* **DATASET CONTENT**:
┌──

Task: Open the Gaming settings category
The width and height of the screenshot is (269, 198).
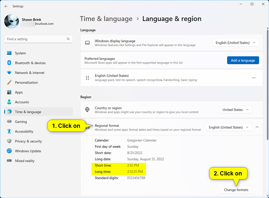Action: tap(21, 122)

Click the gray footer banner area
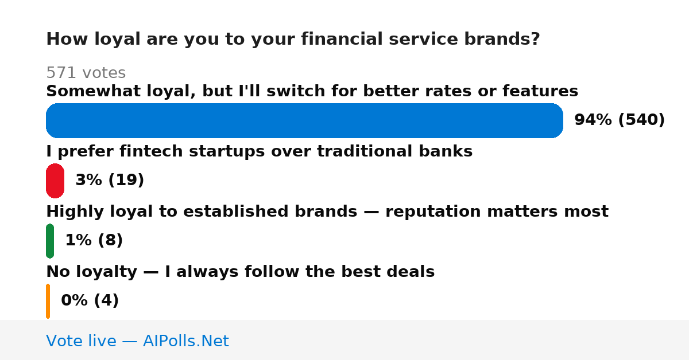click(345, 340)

└──

* **EXERCISE BRIEF**: Give back all of the data exactly, but not the pictures.

* **RESPONSE**:
Task: Open the Gaming settings category
The width and height of the screenshot is (269, 198).
Action: tap(21, 122)

Click the gray footer banner area
click(345, 340)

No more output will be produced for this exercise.